* [DOCUMENT]
------------------------------------------------------------
Of course to stink up this crappy story in the exact same manner the liberals and other further leftists and their media help them do with regard to the enormous “fake lake”, um “—Gate”, uh, story, which is apparently the biggest news story of the freaking century (reported with ever so much intellectual honesty and integrity), IGnatieff’s porta-potty didn’t merely cost $1500 —it cost $2.5 MILLION. You see, you have to include the cost of the state-owned CBC division of the liberal-left telling the story on their state-owned CBC news channel, approximately 800 times per day —you know —like they have diarrhea of the political anti-Conservative mind and mouth. For days on end (by which I do of course mean mean telling the story out their enormous rear ends). National broadcasting costs taxpayers a butt load, as we know.
**QUICK UPDATE** — Hang on! I see CBC has opted to cut costs to taxpayers, and has decided not to report this story at all. That saves on toilet paper too!
I loved QMI’s write-up on it this morning.
Ignatieff rents Taj Mahal of toilets
By Elizabeth Thompson, Parliamentary BureauOTTAWA – He has been dumping on the government, accusing it of extravagance and waste.
However, Liberal Leader Michael Ignatieff appears to be flush with cash this week, renting Ottawa’s most luxurious porta-potty.
------------------------------------------------------------
* [RECORDED DATA]

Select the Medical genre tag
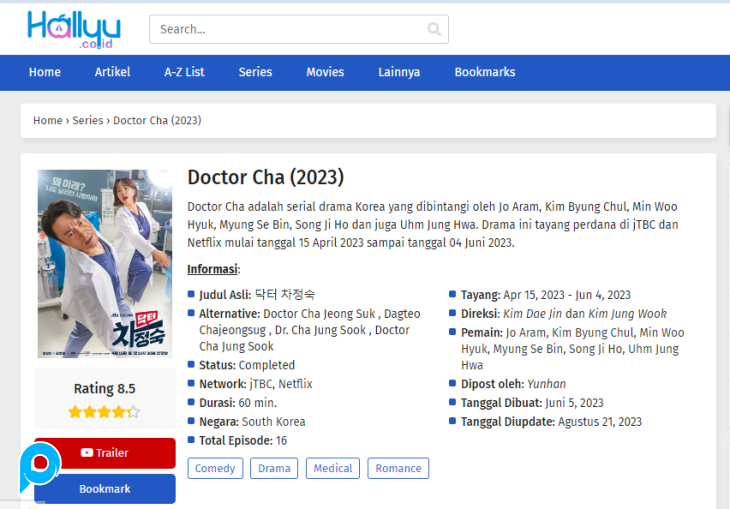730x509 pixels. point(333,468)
------------------------------------------------------------
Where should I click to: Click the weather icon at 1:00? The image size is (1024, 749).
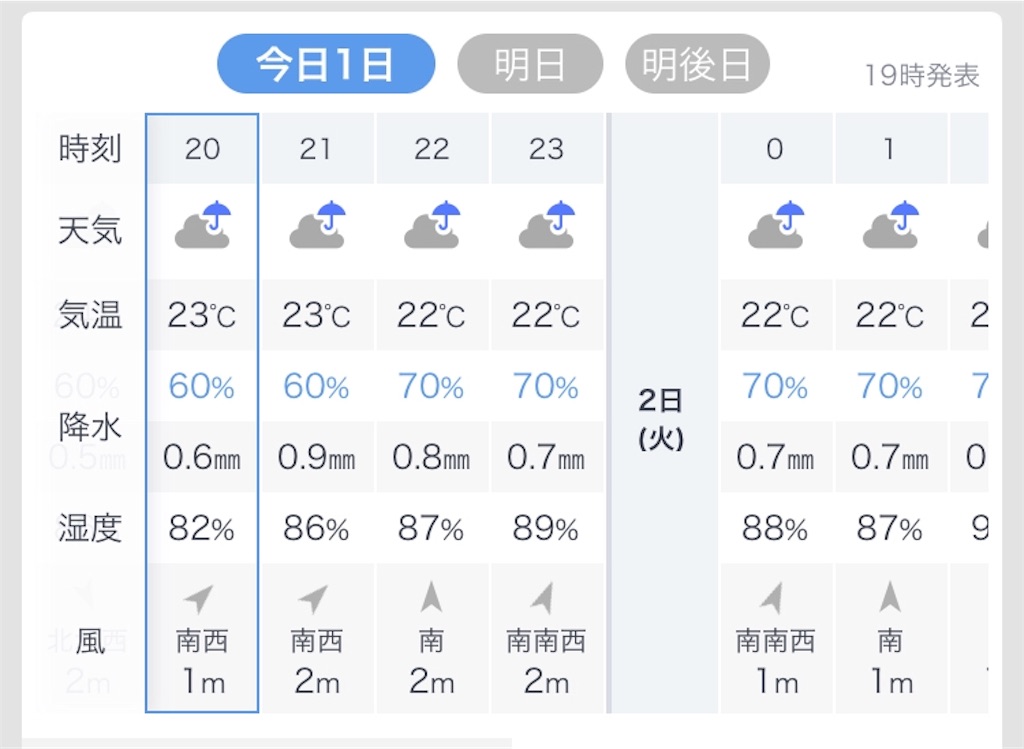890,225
------------------------------------------------------------
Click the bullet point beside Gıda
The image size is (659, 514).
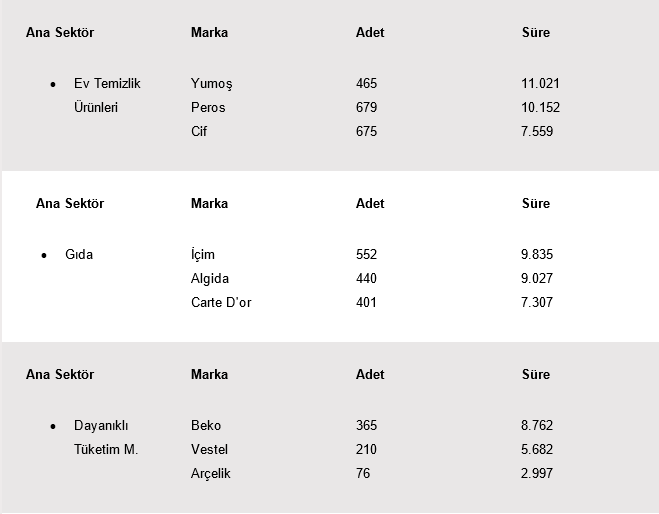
------------------------------------------------------------
* [GIVEN INSTRUCTION 1] Return the passage of the post about Michael Ignatieff's rented porta-potty from "I loved QMI’s" up to and including "extravagance and waste.", copied word for word.
* [GIVEN INSTRUCTION 2] Give only the number of lines in the records that contain the string "Click", counting case-sensitive matches only.

* [COMPLETE RESPONSE 1]
I loved QMI’s write-up on it this morning.
Ignatieff rents Taj Mahal of toilets
By Elizabeth Thompson, Parliamentary BureauOTTAWA – He has been dumping on the government, accusing it of extravagance and waste.

* [COMPLETE RESPONSE 2] 2